Record set =>

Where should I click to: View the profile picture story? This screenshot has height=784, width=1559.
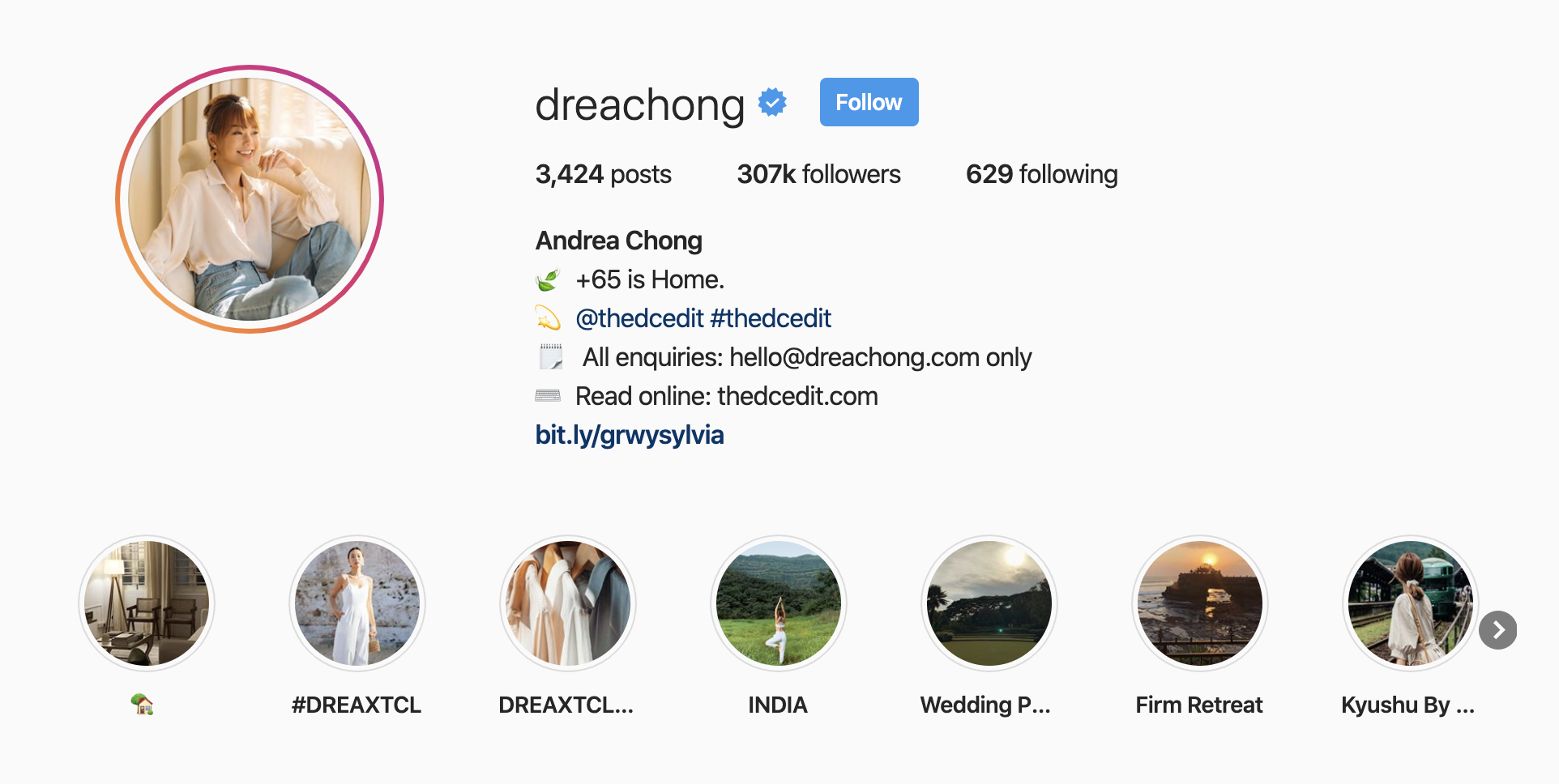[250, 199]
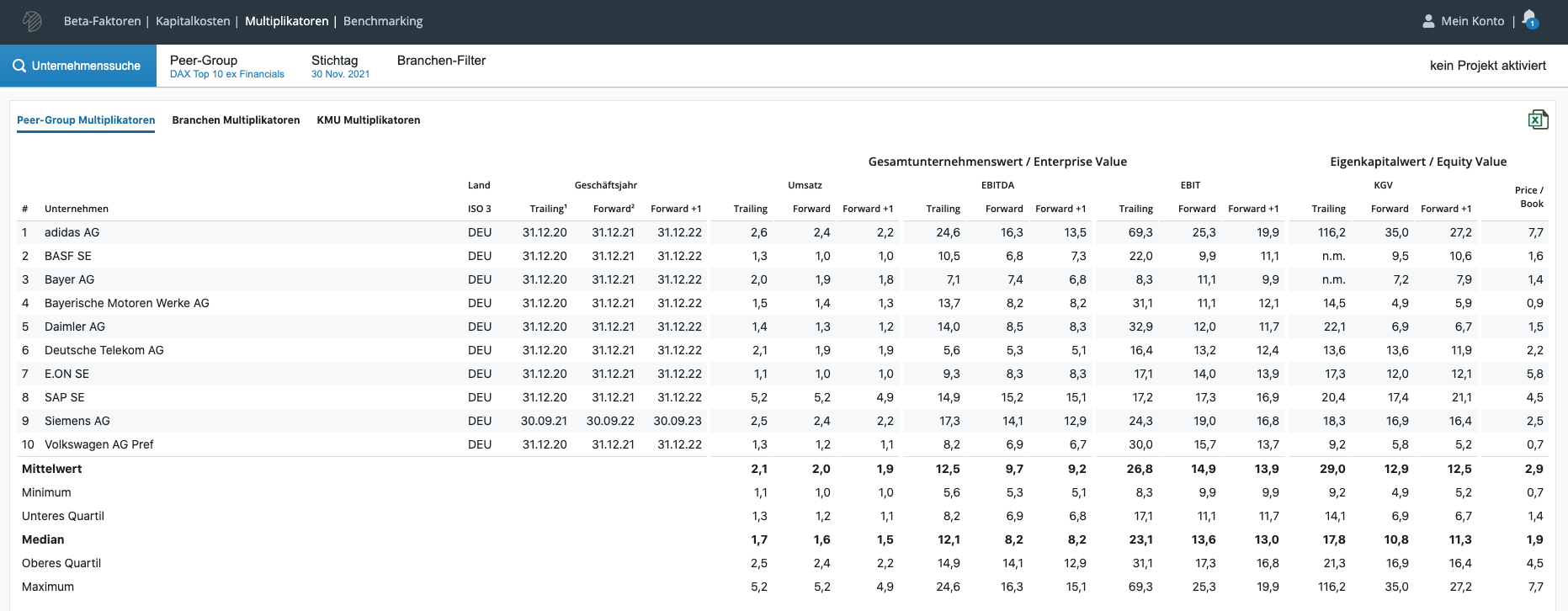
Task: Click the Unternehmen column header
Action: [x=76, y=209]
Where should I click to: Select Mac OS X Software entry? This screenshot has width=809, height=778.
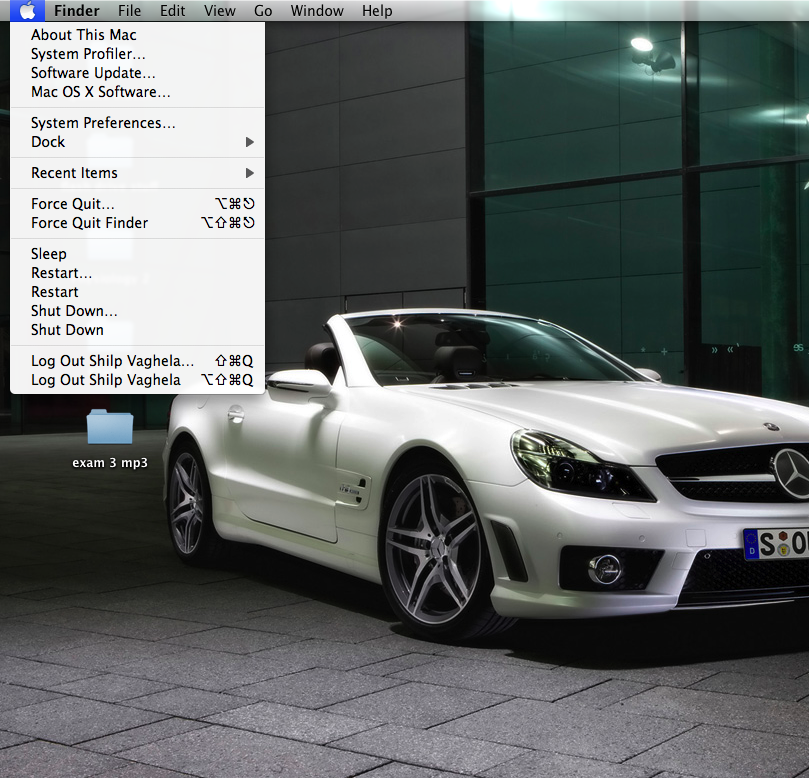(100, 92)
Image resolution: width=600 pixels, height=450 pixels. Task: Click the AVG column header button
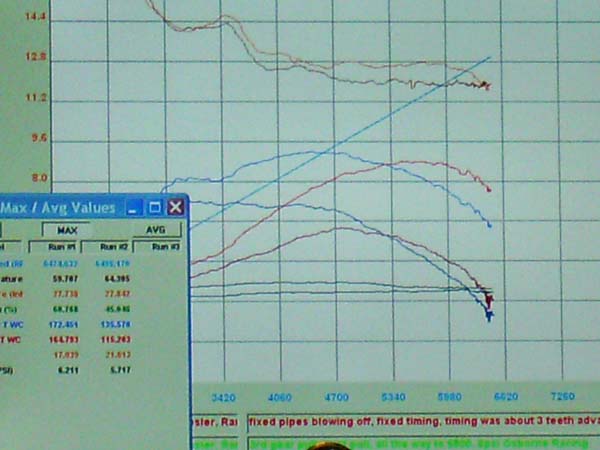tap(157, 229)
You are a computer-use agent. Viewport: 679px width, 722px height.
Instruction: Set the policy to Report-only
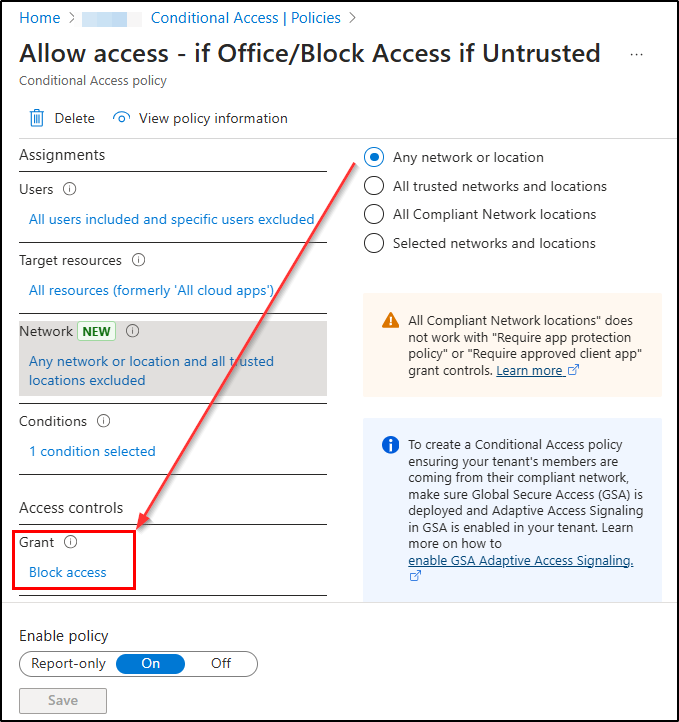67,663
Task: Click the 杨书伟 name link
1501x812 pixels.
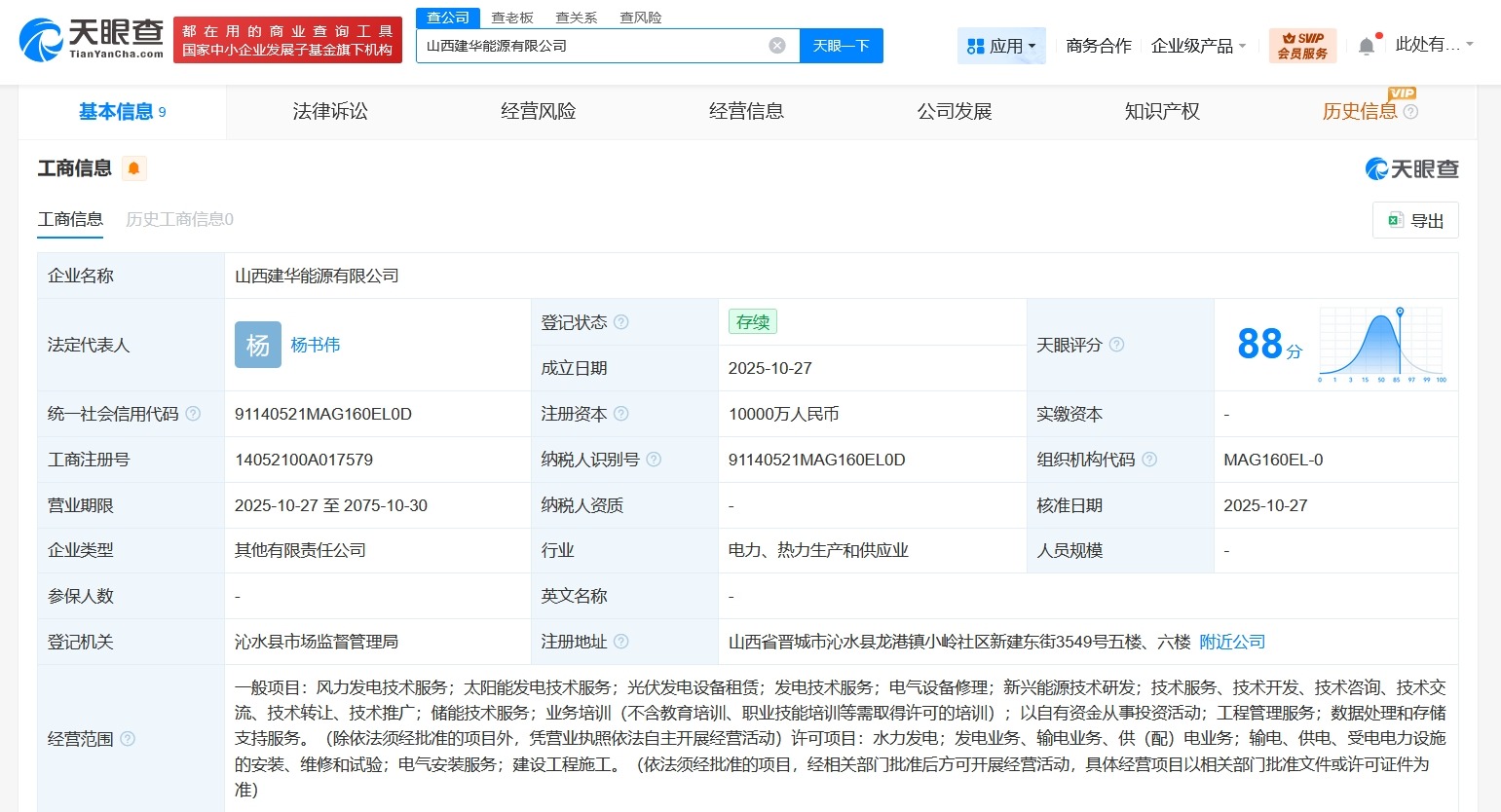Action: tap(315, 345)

What you are asked to do =>
Return exactly the lines starting at the line with "Image resolution: width=600" and ending at the last line of the listing, both ends included; pictures are to be left out.

Task answer =>
Image resolution: width=600 pixels, height=450 pixels. Task: Click the AVG column header button
tap(157, 229)
You are a computer-use agent. Viewport: 679px width, 722px height.
Instruction: Set the policy to Report-only
67,663
Task: Click the 杨书伟 name link
1501x812 pixels.
Action: tap(315, 345)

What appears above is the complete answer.